Rich. The newer Rich is pretty interesting. Since his depression treatments, he is either severely grumpy, thus I dub him Grumpy Gus...or very happy. I don't like Grumpy Gus times. He gets snarky and testy over every little thing.
It is hard to get him out of the house.
His knee still hurts. However it didn't seem to bother him when he was out standing for a few hours while watching for deer. But he claims it is too cold to go outside. He won't help with chores. It is too cold or it may bother his knee.

The happy guy laughs and gives me reason to smile. I like that guy. The silent guy watches TV shows on Netflix ... binge watches hours at a time... at a high volume. Then gets angry when he has finished all the seasons of a show he likes.

I accidentally started a show that we had previously watched. I said something about it being a repeat. He adamantly said it wasn't. I went in the kitchen and painted crafty stuff and wore headphones to listen to Pandora. Why not? If he can watch 6 seasons over, that is less time I have to spend searching for him.

I tossed another rock into the icy water of the creek and watched a puff of sand float towards PeeWee's.

I looked up at the Teddy Bear on the desk and thought of Winnie the Pooh and his adventures.

I pulled out the plastic ornaments from my camera bag. I'd had an idea. The Creek Bears, holidays, color, rocks, snow...and water.


I love these bears. They were lost in a flood and recovered. They have earned the right to be 'special'. I was thinking of a Christmas Card or something like that.

I took about 10 shots to find one I like and I found a flaw with this one too. How did I not see the green stuff on Percy's face? Oh well. Now I have a reason to try this again.


How about all of the bears on the desk? I can do different looks for these shots. Warmer,...colder...black and white. No sun...no shadows.

I left the ornaments on the desk with the bears looking downstream.

I went and sat on a dry flat rock and just listened to the creek for a while.
My friends were still walking above me on the hillside.

I preferred the quiet in the creek.
I mulled over the word dementia and how people can't see the brain 'damage' so it is hard for them to figure out why a person they love changes their behavior.

Perhaps if I painted a huge scar over Rich's forehead it would help me and others understand why things don't always make sense. My mother in law needs one too.

I tossed another rock in the creek. I could hear my friends coming down the hillside trail.

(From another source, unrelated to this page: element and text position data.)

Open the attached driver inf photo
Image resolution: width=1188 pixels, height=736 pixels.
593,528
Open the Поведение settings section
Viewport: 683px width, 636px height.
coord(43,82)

What was in my future? I had to think about it.

"What about it Teddy Bears?"

They didn't answer.


3 comments:

  1. Anonymous8:04 PM

    The bear pictures will make very nice Christmas cards - good idea.
    That thinking time is so precious.

    ReplyDelete
  2. Sometimes thinking is depressing. I am glad that Happy Rich makes an appearance anyway. You had a nice photo shoot:) Hang in there! I know some days are really hard.

    ReplyDelete
  3. Anonymous8:15 AM

    You re so right that sometimes thinking is depressing and some days are hard. I'll second the hang in there!